Base 5: We can ignore the digit $0$. Also, due to 2-adic considerations, we can ignore the digits $1$ and $3$. This leaves the digits $2$ and $4$. If $n\equiv 1\pmod{3}$, then $n\oplus 2\equiv 1\pmod{3}$ while $n\oplus 4\equiv 0\pmod{3}$. Thus, for numbers that are $1\pmod{3}$, we can only append the digits $2$ repeatedly, and this leads to a contradiction. Similar considerations apply to numbers that are $2\pmod{3}$.

Base 6: We can ignore the digits $0,2,3,4$, leaving only $1,5$. Now, looking 5-adically, we see that $n\oplus 1\equiv n+1\pmod{5}$ while $n\oplus 5\equiv n\pmod{5}$. So, the digit $1$ can be appended only finitely many times, leaving us to eventually repeat only the digit $5$, which leads to a contradiction.

Base 7: We can ignore the digit $0$. Due to 2-adic considerations, we can ignore $1,3,5$. This leaves digits $2,4,6$. Suppose that we have reached a prime $p\equiv 1\pmod{3}$. Then $p\oplus 2\equiv 0\pmod{3}$, $p\oplus 4\equiv 2\pmod{3}$, and $p\oplus 6\equiv 1\pmod{3}$. Similar considerations apply when $p\equiv 2\pmod{3}$. So, what has to happen is that we append some number of $6$'s, then $4$, then some number of $6$'s, then $2$, then some number of $6$'s, then $4$ again, etc...

Looking 5-adically, we can get some additional restrictions on the sequence of appended digits. At this point, additional $p$-adic considerations, for primes $p\geq 11$, give additional restrictions, but they don't seem to solve the problem.

Base 10: A similar analysis, using 2-adic, 3-adic, and 5-adic considerations, leads to eventually only having use of the digits $3$ and $9$. Moreover, $p$-adic considerations, for primes $p\geq 7$, give limitations on the allowable sequences of $3$'s and $9$'s. Ultimately, I believe there is no local obstruction (but I could be wrong). This base seems more tractable than for bases 7,8,9.

Answer 2

A few comments:

a) this problem was mentioned in 2004 edition of R.Guy's book "Unsolved Problems in Number Theory". The author's comment indicated that at the time the solution was not known.

b) In 1997 Gerry Myerson reformulated original question about infinite sequence of right-extendable (truncatable) primes in the form presented here. He also mentioned that it was easily solved in bases 2 through 6.

c) In 2007 the record-holding sequence was only 14 numbers long.
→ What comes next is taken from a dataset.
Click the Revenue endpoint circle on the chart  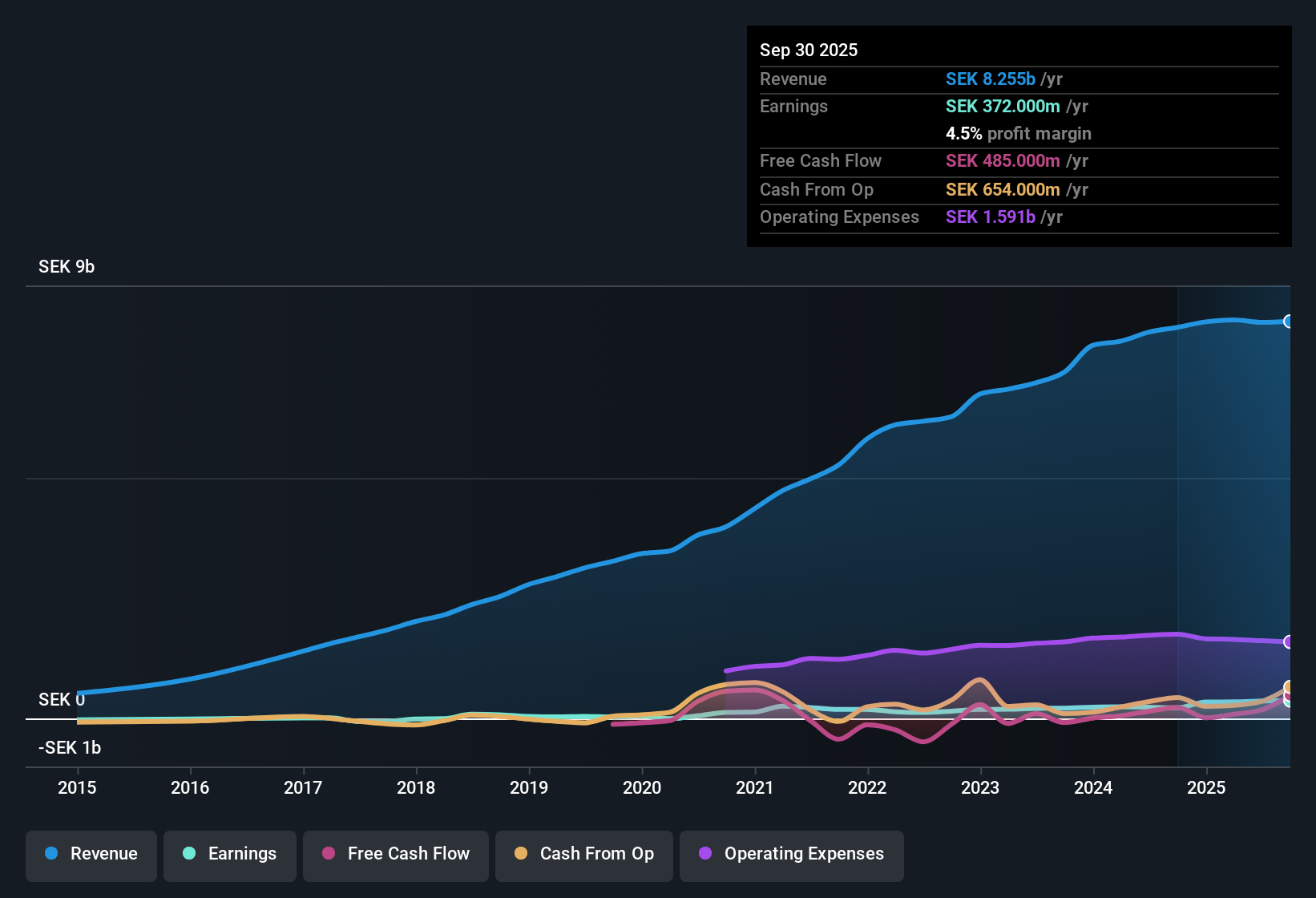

It certainly seems that this problem (about infinite sequence) is still unsolved. The fact that we can only add digits 3 and 9 is pretty obvious because digits 1 and 7 cannot be used more than twice (modulo 3 argument proves that) - therefore we can assume that the sequence begins after the last time those digits were added.